The business judgment rule is Delaware's default standard. In re Ultimate Escapes Holdings, LLC, 551 B.R. 749, 761 (D. Del. 2016), aff'd sub nom. In re Ultimate Escapes Holdings LLC, 682 Fed.Appx. 125 (3d Cir. 2017) (citing Trados II, 73 A.3d at 43). Under this rule, a court will not second-guess the fiduciary's decision if it has any rational business purpose, even if the decision ends up being flawed in hindsight. See In re Dollar Thrifty S'holders Litig., 14 A.3d 573, 598 (Del. Ch. 2010); Kahn v. Roberts, 1995 WL 745056, (Del. Ch. 1995). “The business judgment rule is not actually a substantive rule of law, but instead it is a presumption that in making a business decision the directors of a corporation acted on an informed basis and in the honest belief that the action taken was in the best interests of the company [and its shareholders].” In re Walt Disney Co. Derivative Litig., 907 A.2d 693, 746-47 (Del. Ch. 2005) (“ Walt Disney I”) (internal quotation marks and citations omitted). “This presumption applies when there is no evidence of fraud, bad faith, or self-dealing in the usual sense of personal profit or betterment on the part of the directors.” Id. at 747 (internal quotation marks and citations omitted. When a plaintiff fails to rebut the presumption of the business judgment rule, the plaintiff is not entitled to any remedy, be it legal or equitable, unless the transaction constitutes waste. Id. (citing In re J.P. Stevens & Co., Inc. S'holders Litig., 542 A.2d 770, 780 (Del. Ch. 1988)); see also In re Tower Air, Inc., 416 F.3d 229, 238 (3d Cir. 2005) (“A plaintiff may overcome the presumption that directors and officers acted in good faith by establishing that a decision was so egregious as to constitute corporate waste.”).
= = = = =
▸ Given task A
According to the business judgment rule passage, under what condition does the presumption apply?
▸ Given task B
Extend the business judgment rule passage with a few sentences that pick up right after its final citation.
The data after this passage isn't needed.

▸ Dataset section
= = = = =
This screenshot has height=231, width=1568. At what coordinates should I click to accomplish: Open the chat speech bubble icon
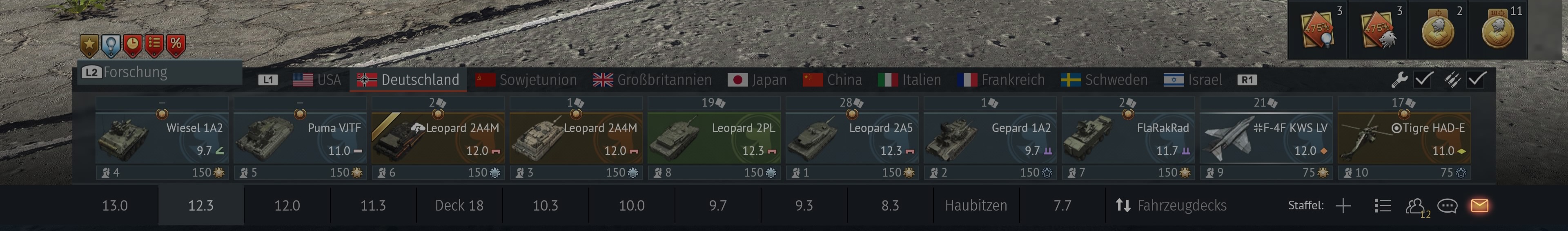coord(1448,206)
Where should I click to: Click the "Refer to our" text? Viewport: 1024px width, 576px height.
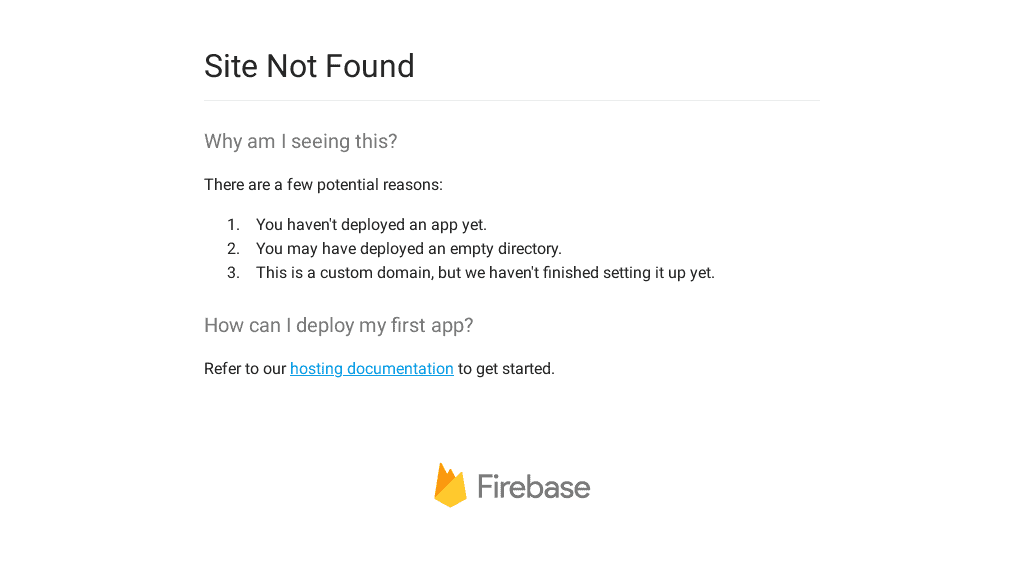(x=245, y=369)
= = = = =
▸ Exercise output A
It applies when there is no evidence of fraud, bad faith, or self-dealing in the usual sense of personal profit or betterment on the part of the directors.

▸ Exercise output B
“A claim of waste refers to ‘an exchange of corporate assets for consideration so disproportionately small as to lie beyond the range at which any reasonable person might be willing to trade.'” Kaufman v. Allemang, 70 F.Supp.3d 682, 696 (D. Del. 2014) (quoting White v. Panic, 783 A.2d 543, 554 (Del. 2001)). “To prevail on a waste claim . . . the plaintiff must overcome the general presumption of good faith by showing that the board's decision was so egregious or irrational that it could not have been based on a valid assessment of the corporation's best interests.” White, 783 A.2d at 554 n.36. “[T]he decision must go so far beyond the bounds of reasonable business judgment that its only explanation is bad faith.” Stanziale v. Nachtomi (In re Tower Air, Inc.), 416 F.3d 229, 238 (3d Cir. 2005).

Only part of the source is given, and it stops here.